All you need is a browser...

Spurred on by recent discussions about whether civil servants should be used IE6 when the world+dog has moved on to newer, more secure platforms, I wondered if there wasn't another way around the problem of getting applications to the end user, a costly process that involves time-consuming and thorough testing in order (as one commentator has already pointed out) to reduce the load on the support desk.

Spurred on by recent discussions about whether civil servants should be used IE6 when the world+dog has moved on to newer, more secure platforms, I wondered if there wasn't another way around the problem of getting applications to the end user, a costly process that involves time-consuming and thorough testing in order (as one commentator has already pointed out) to reduce the load on the support desk.

I was talking recently to Centrix Software, which has developed an application delivery platform. All applications can be delivered to the user via the browser, no matter what the back-end is -- from VMware VDI to Citrix XenApp etc.

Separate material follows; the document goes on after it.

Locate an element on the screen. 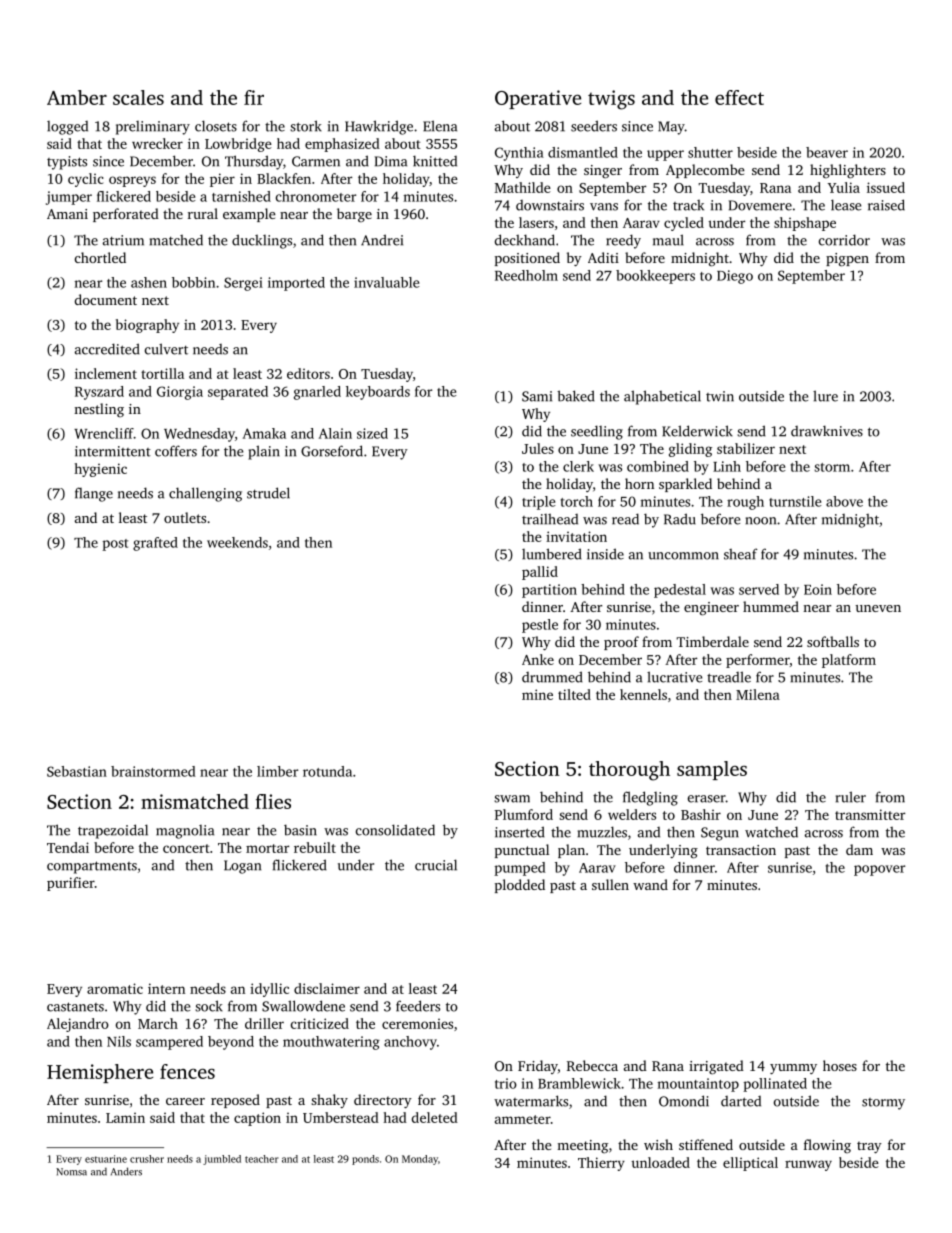 This screenshot has height=1233, width=952. uneven is located at coordinates (878, 608).
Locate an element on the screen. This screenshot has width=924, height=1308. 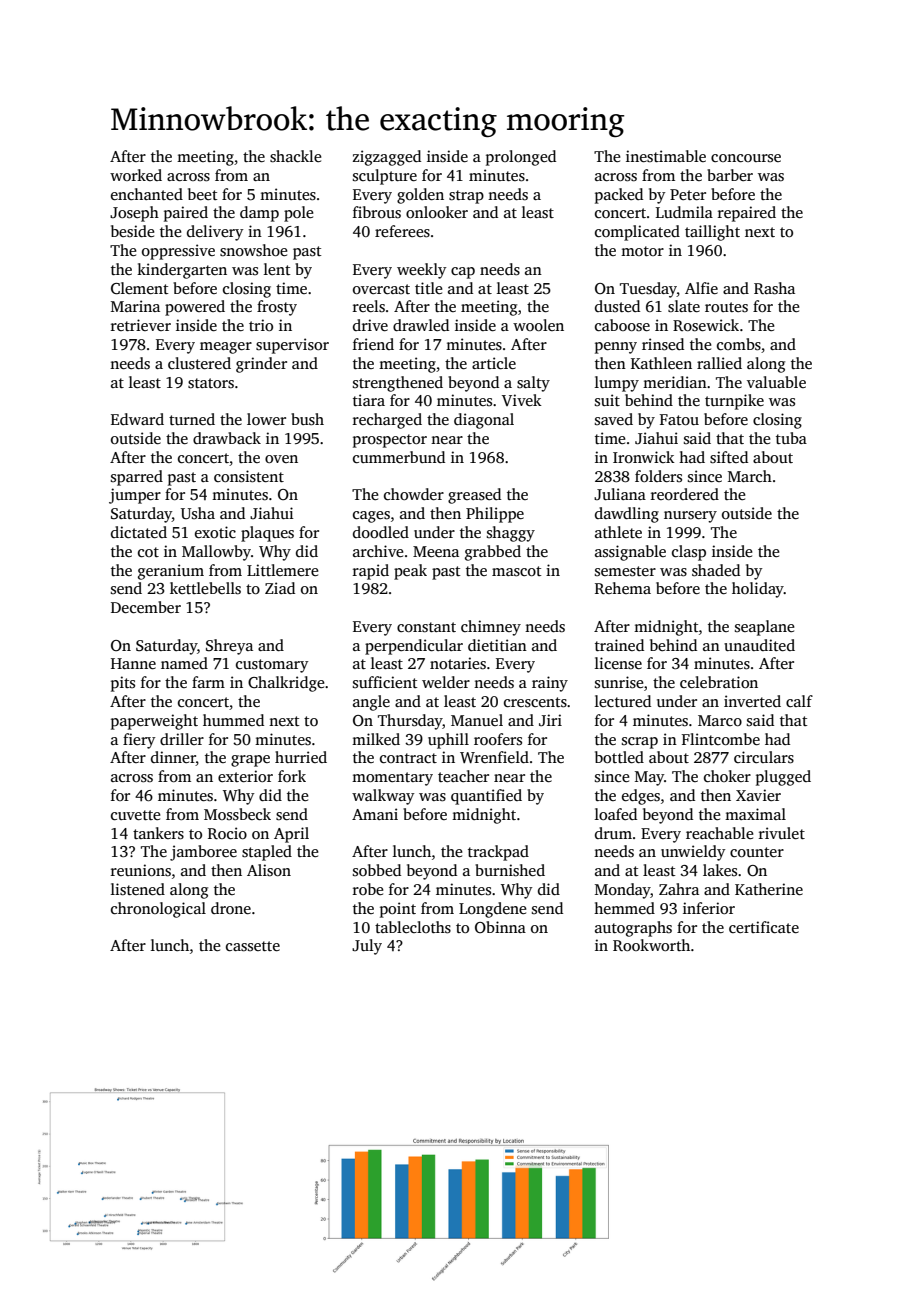
rainy is located at coordinates (550, 684).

No enterprise-owned applications sit on the users' hard disks, which has the side-benefit of reducing the number of licences you need: ten Photoshop users don't need ten licences when the applications are delivered from a central point, as it's unusual for all 10 to be running the application concurrently, so you might be able to chop the licensing bill in half.

It's not the only one out there -- Tibco does something similar and on a larger scale -- but it is, in my view, a good example of how to circumvent many of the problems of application delivery.

And all end users need is a browser. Isn't this where we came in?